- [What is being asked]: Which lines in the records below contain the word "Delete"? Copy each one.

- [Dataset excerpts]:
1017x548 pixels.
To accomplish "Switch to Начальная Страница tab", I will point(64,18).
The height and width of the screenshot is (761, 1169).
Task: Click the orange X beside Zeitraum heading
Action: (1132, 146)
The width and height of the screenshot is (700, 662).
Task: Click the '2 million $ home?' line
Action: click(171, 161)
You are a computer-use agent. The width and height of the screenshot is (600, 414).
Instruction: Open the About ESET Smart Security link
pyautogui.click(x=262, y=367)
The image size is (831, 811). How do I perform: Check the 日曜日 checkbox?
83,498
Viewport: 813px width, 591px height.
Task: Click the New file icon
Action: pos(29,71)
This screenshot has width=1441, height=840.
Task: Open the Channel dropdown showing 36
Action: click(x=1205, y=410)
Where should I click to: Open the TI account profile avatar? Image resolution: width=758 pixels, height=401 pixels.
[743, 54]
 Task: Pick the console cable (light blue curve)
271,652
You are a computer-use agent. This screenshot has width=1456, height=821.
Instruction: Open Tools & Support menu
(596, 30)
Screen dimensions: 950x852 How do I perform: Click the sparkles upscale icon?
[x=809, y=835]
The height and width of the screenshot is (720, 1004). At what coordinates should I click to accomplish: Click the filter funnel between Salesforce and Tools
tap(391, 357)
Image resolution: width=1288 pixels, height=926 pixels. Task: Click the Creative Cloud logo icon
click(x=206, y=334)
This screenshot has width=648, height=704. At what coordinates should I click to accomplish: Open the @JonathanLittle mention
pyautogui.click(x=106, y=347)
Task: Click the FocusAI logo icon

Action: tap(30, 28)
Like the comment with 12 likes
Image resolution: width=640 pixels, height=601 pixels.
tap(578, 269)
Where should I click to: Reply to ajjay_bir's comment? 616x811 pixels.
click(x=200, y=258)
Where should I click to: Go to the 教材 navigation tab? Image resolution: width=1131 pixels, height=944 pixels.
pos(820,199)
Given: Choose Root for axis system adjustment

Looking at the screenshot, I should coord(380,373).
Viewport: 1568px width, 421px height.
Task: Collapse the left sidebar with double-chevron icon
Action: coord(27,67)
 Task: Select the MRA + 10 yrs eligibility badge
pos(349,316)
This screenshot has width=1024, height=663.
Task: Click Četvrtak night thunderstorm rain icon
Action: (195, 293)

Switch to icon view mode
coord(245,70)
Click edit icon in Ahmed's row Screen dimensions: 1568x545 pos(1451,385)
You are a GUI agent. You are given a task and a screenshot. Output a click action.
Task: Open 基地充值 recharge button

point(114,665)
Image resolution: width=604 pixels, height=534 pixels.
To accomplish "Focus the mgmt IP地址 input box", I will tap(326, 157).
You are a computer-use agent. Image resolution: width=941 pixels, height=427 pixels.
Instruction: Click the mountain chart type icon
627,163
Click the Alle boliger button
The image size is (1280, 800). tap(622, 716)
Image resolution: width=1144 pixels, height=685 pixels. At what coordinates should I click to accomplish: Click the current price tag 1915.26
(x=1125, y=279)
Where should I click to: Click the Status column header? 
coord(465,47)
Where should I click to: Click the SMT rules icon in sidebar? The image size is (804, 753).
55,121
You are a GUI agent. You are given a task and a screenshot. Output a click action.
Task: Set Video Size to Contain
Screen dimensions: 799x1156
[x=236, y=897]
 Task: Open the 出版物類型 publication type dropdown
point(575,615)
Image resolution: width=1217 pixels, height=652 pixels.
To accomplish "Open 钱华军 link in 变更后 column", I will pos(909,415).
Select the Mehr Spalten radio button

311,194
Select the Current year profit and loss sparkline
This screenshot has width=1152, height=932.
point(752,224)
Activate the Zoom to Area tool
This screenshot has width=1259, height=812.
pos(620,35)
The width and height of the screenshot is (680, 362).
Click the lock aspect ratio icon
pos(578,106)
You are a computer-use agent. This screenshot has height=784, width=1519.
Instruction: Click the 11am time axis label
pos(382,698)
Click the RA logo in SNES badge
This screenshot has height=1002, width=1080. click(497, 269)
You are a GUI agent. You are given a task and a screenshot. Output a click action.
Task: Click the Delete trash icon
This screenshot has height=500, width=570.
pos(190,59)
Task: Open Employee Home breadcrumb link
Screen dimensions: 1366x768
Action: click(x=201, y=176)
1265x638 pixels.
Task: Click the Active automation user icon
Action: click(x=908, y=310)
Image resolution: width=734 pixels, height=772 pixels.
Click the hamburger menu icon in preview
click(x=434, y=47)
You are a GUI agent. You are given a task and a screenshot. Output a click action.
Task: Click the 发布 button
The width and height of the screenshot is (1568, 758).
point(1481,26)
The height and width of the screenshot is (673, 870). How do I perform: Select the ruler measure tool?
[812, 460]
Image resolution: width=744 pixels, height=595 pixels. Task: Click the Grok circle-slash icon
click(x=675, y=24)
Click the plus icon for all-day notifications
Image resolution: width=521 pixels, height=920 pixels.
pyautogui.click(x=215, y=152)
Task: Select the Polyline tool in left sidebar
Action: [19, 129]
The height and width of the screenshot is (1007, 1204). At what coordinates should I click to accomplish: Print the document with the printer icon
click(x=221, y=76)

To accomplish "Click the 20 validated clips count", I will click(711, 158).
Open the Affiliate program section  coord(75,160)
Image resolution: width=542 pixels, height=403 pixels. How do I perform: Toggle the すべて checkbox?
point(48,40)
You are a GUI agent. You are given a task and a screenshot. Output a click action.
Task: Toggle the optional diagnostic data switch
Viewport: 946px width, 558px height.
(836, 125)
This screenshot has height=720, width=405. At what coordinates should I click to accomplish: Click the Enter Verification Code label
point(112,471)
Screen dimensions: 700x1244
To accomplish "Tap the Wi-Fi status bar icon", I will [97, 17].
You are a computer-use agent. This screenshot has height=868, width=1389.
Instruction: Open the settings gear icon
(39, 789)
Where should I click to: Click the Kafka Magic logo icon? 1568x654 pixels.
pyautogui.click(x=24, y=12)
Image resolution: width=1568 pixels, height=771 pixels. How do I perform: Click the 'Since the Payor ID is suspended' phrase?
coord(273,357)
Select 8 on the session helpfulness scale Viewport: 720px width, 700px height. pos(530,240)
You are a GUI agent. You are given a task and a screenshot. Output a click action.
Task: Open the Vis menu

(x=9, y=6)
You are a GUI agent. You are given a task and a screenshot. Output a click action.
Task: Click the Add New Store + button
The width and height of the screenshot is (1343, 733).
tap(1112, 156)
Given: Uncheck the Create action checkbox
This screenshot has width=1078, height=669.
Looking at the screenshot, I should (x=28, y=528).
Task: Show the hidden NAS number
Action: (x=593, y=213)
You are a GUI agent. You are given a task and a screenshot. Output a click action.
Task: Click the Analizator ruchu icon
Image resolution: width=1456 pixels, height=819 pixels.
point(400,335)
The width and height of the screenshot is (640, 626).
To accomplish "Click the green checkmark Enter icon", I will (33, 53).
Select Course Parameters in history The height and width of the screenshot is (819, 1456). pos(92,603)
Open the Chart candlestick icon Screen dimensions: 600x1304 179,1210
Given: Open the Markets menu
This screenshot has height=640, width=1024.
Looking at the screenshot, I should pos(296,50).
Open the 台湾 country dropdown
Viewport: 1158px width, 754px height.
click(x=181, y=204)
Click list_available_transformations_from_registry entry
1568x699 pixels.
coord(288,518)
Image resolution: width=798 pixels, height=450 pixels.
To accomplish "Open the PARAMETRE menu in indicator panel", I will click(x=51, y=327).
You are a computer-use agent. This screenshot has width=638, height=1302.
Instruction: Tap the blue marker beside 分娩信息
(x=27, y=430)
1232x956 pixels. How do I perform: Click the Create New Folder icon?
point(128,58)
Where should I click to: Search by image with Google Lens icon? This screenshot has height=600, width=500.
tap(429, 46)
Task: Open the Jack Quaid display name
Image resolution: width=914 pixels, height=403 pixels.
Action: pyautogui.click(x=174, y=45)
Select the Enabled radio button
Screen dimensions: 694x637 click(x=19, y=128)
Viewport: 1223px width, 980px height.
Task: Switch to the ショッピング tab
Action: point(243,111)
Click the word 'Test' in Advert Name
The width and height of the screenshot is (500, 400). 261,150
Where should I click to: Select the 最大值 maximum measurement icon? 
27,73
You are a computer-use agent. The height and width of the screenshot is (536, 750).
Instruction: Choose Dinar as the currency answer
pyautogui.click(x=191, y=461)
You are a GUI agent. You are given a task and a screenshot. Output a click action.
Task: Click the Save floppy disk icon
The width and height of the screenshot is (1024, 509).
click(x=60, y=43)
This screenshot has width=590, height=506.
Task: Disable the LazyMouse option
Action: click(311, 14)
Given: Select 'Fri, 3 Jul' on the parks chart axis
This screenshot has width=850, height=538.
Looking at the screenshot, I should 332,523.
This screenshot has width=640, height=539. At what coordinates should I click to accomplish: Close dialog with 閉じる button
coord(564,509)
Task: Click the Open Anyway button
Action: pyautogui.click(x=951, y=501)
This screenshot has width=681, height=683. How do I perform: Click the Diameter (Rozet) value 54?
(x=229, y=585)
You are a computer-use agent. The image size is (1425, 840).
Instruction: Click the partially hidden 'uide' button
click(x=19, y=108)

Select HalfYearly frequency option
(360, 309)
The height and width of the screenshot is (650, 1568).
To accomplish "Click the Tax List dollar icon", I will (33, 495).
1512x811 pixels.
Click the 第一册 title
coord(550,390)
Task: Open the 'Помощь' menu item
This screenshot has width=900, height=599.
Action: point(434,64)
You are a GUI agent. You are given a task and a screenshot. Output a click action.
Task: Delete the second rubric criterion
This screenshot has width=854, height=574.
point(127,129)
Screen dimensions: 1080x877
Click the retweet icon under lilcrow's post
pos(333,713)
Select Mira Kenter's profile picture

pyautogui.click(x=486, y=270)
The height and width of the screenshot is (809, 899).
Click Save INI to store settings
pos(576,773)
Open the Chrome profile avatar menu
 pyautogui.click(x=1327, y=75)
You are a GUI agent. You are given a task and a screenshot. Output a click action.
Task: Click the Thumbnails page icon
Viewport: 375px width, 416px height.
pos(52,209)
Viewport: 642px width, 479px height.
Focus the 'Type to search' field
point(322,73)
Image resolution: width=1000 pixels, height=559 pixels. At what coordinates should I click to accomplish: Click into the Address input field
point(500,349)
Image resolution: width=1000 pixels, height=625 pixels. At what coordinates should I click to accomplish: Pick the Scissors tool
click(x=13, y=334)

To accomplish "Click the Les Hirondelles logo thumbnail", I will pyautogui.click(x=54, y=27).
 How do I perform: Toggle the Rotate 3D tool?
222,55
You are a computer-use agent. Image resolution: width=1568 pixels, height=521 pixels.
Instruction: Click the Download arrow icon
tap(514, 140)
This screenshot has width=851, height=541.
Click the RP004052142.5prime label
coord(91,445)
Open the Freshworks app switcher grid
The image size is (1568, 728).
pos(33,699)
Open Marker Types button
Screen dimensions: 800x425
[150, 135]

- [Result of the task]:
Task: Click the Delete trash icon
Task: Delete the second rubric criterion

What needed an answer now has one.